* Begin SUPPLIED RECORDS *

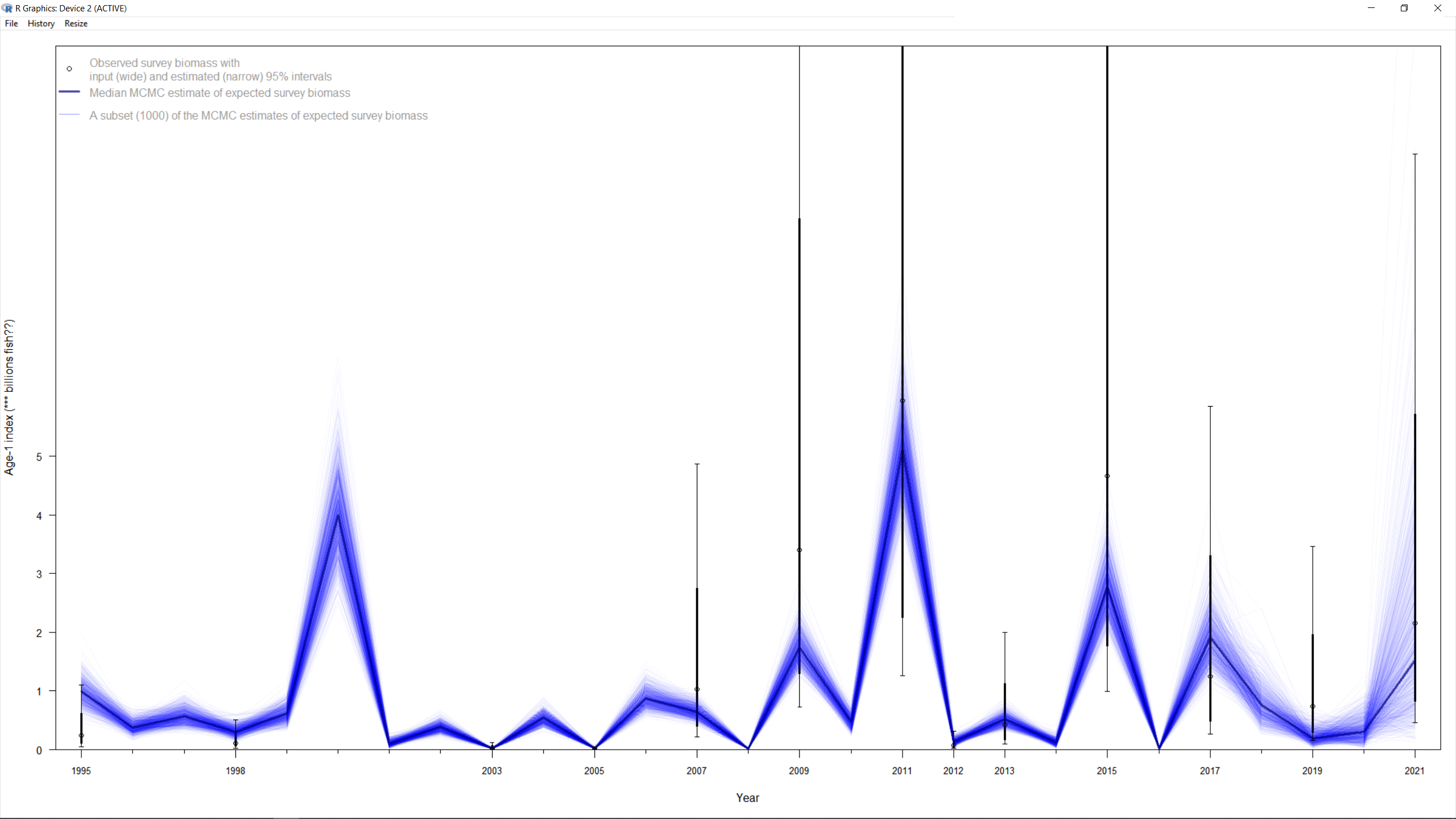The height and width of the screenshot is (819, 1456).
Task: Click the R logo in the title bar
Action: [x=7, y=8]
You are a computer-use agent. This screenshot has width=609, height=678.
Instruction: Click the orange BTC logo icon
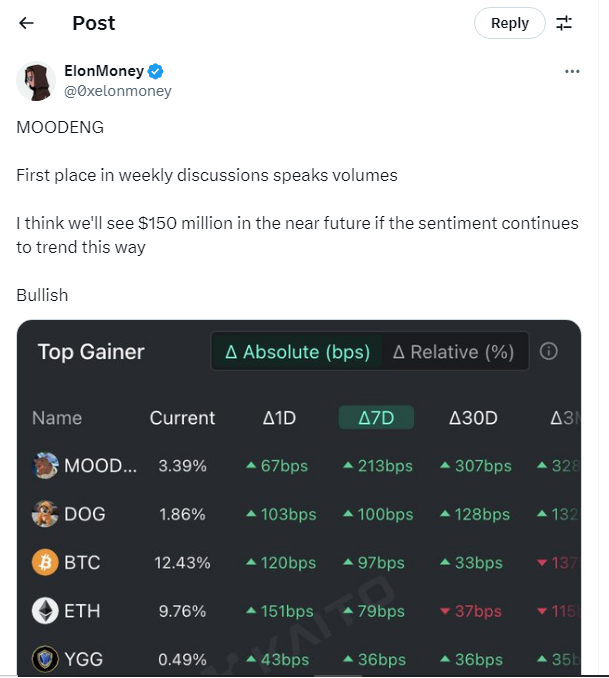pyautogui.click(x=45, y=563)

* End SUPPLIED RECORDS *

> [YOUR TASK] Copy every line of the listing above word for word, leaving out the pictures.

> [REPLY TO THE EXERCISE]
The height and width of the screenshot is (819, 1456).
Task: Click the R logo in the title bar
Action: [x=7, y=8]
You are a computer-use agent. This screenshot has width=609, height=678.
Instruction: Click the orange BTC logo icon
pyautogui.click(x=45, y=563)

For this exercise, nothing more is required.